### Instructions for the task
Nothing in the records may be altered, and no picture may be included. Restate them in full.

============================================================

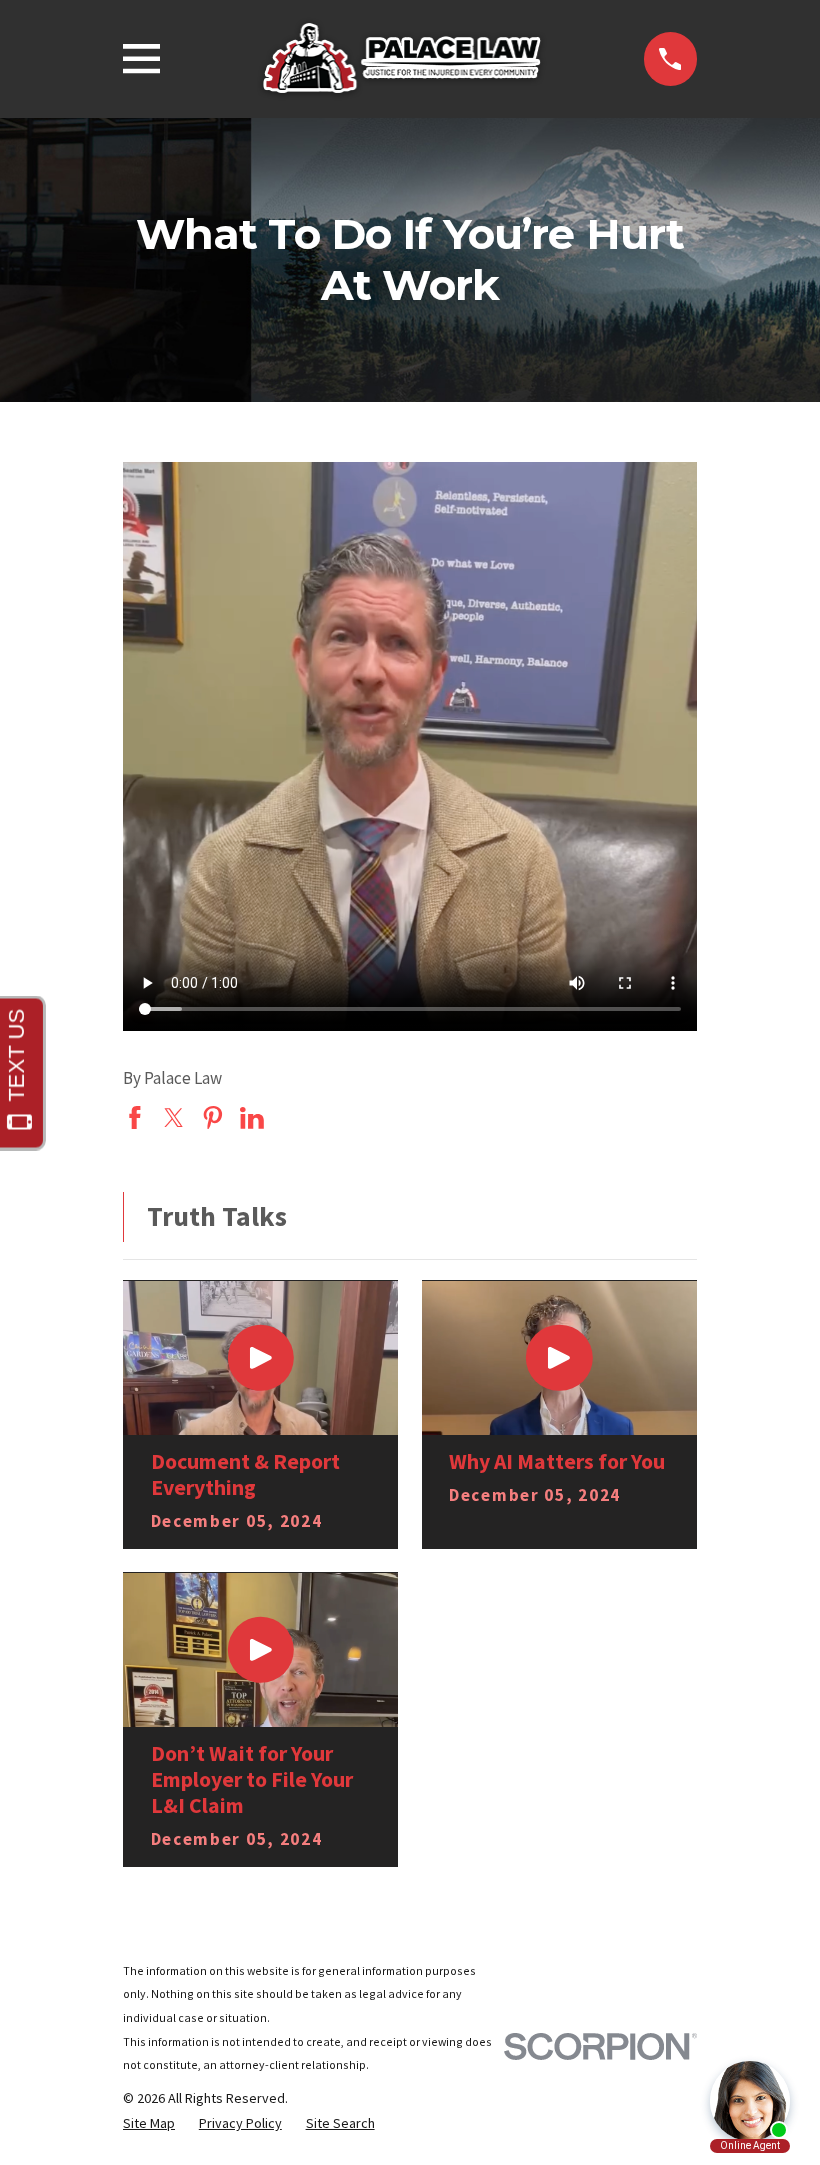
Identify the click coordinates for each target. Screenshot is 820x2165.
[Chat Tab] (410, 1082)
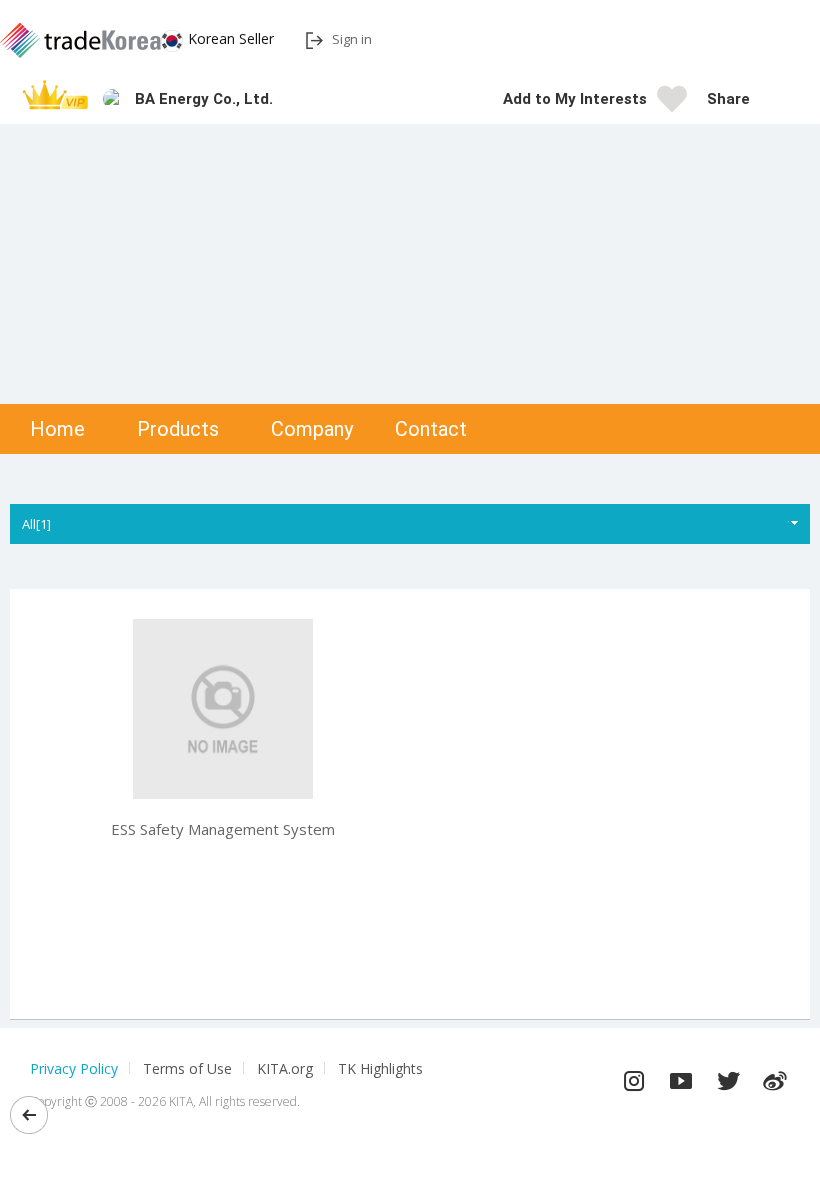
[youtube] (681, 1076)
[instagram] (634, 1076)
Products (178, 429)
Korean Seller (231, 38)
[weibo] (775, 1076)
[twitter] (728, 1076)
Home (57, 429)
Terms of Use (187, 1068)
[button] (775, 99)
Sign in (352, 39)
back (29, 1115)
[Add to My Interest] (672, 105)
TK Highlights (380, 1068)
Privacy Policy (74, 1068)
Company (312, 429)
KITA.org (285, 1068)
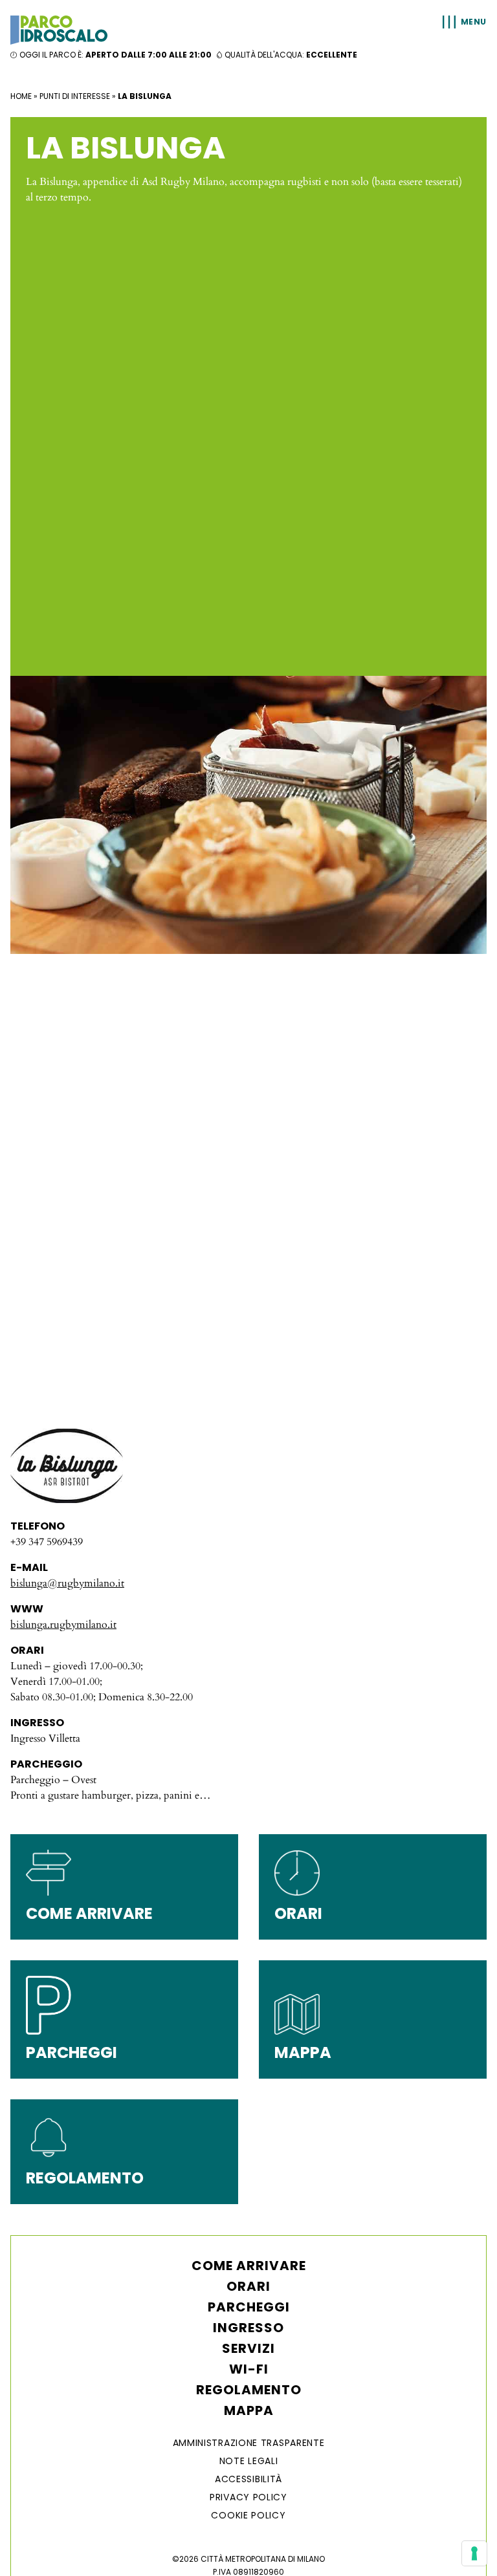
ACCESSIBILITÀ (248, 2479)
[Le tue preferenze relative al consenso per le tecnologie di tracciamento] (474, 2553)
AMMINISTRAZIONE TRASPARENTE (249, 2442)
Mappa (249, 2410)
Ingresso (248, 2328)
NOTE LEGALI (248, 2460)
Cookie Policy (248, 2515)
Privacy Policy (248, 2497)
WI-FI (249, 2369)
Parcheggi (249, 2307)
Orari (248, 2286)
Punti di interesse (74, 96)
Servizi (248, 2348)
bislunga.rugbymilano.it (63, 1625)
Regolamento (249, 2390)
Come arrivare (249, 2266)
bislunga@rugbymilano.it (67, 1583)
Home (21, 96)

============================================================

### Solved exercise
Identify the click coordinates for each target. Screenshot is 820x2165.
[Chat Tab] (410, 1082)
[youtube] (681, 1076)
[instagram] (634, 1076)
Products (178, 429)
Korean Seller (231, 38)
[weibo] (775, 1076)
[twitter] (728, 1076)
Home (57, 429)
Terms of Use (187, 1068)
[button] (775, 99)
Sign in (352, 39)
back (29, 1115)
[Add to My Interest] (672, 105)
TK Highlights (380, 1068)
Privacy Policy (74, 1068)
Company (312, 429)
KITA.org (285, 1068)
ACCESSIBILITÀ (248, 2479)
[Le tue preferenze relative al consenso per le tecnologie di tracciamento] (474, 2553)
AMMINISTRAZIONE TRASPARENTE (249, 2442)
Mappa (249, 2410)
Ingresso (248, 2328)
NOTE LEGALI (248, 2460)
Cookie Policy (248, 2515)
Privacy Policy (248, 2497)
WI-FI (249, 2369)
Parcheggi (249, 2307)
Orari (248, 2286)
Punti di interesse (74, 96)
Servizi (248, 2348)
bislunga.rugbymilano.it (63, 1625)
Regolamento (249, 2390)
Come arrivare (249, 2266)
bislunga@rugbymilano.it (67, 1583)
Home (21, 96)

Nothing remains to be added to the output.